Blue Mountain Arts Poetry Contest

Appalachian Year
by Amber Walker

Seventeenth Contest
SECOND Place

It had been about adventure when I moved to those mountains
still a product of cappuccinos at midnight,
shopping in the bright cities,
meeting friends for lunch and martinis
dreaming of life at a glossy magazine house
in my Bulgari gems and heavy with Chanel.

I little understood it myself — how I had signed up
for teaching at a mission, hidden in a hollow,
forgotten and impoverished. Did I want to be saint?

When I unpacked in the tiny cottage on the hill,
overlooking a valley of cattle, panic struck 
and my hand itched to grab my cell phone — which had no reception.

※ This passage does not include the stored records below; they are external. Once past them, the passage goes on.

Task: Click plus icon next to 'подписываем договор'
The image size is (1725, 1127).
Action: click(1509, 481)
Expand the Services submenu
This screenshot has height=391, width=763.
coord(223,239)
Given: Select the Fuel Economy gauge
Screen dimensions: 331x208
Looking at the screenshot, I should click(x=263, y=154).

Someone come get me! I made a mistake! 

The first day of teaching, I wore my new outfit,
presentable and confident, and the children piled 
into the hallways, thirty or more — noisy, dirty, hungry.
I was handed a sandwich platter and asked to pour milk.

What? 

I washed dishes before lessons were given
and in my new outfit, smudged with peanut butter,
cuffs moist from dishwater,
I sat on a dusty floor, encircled by curious eyes as I read
stories of talking dogs and princesses.

As the days went on, the electricity went out, skunks visited
my front porch, and coyotes haunted the night-blackened woodlands
while I slept with a baseball bat. 

Friends would call and I would sigh about my troubles.

I relapsed to jeans and tennis shoes.
I poured milk and served sandwiches with my hair tied up,
with my make-up streaking. And then — 

a child's arms encircled my neck,
little hands clasped at my fingers
little voices asked me to play games
or tell them about that "place" I was from.

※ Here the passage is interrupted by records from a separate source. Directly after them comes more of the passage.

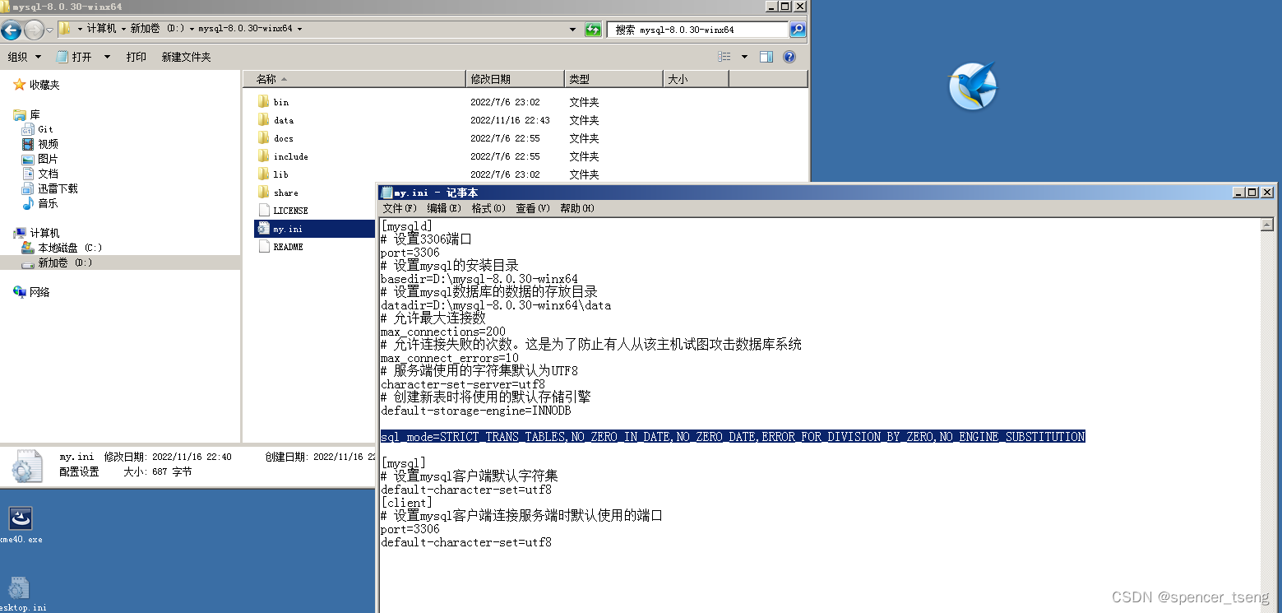This screenshot has height=613, width=1282.
Task: Open the 格式 menu in Notepad
Action: click(x=488, y=208)
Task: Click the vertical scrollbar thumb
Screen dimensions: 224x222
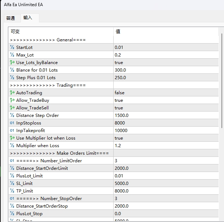Action: (221, 79)
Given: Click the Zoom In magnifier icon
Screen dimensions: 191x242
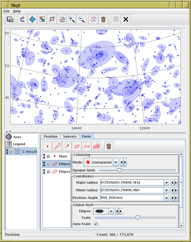Looking at the screenshot, I should pos(71,19).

Have I lost my mind? As I gave away my shoes
in the spring, sweaters in the fall
I drove a bulky van around hair-pin turns, hundreds of feet
above forests and dense, mysterious glens.

The children sing-songed me goodbye as they headed into
tumbled-down houses, rusted trailers, 
shacks with rotten siding and can-littered lawns.
I forgot about the magazine, my Bulgari, my Chanel. 
My friends lost interest in my new passion;
the phone calls began to dwindle into weekly, ten-minute tête-à-têtes.

I had found myself there, in that Appalachian year,
a new woman who had learned what it meant
to be human, to be brave, to rend my heart,
no matter the hurt!

And when that year ended, I had to pull myself away
from those mountains, from those children,
and I drove to the lights and garish storefronts,
to the bustling masses draped in finery for which I once lusted.
Cappuccino machines frothed, martinis glowed 
in the dim lights of cafes. "We are so glad that you're back!"

My friends crowded like sharks around some bleeding thing.

How can I come back to this?
when my own shoes and sweaters clothed bodies 
in those mountains, and my heart was still scattered 
in the hollows, on the back roads, like petals on a wedding day.

However, the mountains never called. 
They never wrote.
I was a one-time guest only with a longing for a visit.

But Nebraska made it quite clear
that I was needed there in the plains that seem to stretch forever.
Like Appalachia, it surprised me, reawakened inside me
the unexplainable love that beckoned like some soft, untraceable music
and I followed it and found

that while pieces of my heart are still adrift
on the mountain breezes, there's more of me to give
as a young hand clasps mine
and I see a faint reflection in their eyes - the children of my 
Appalachian year. 

I'm still reaching them
in this adventure that no glossy magazine 
could possibly understand.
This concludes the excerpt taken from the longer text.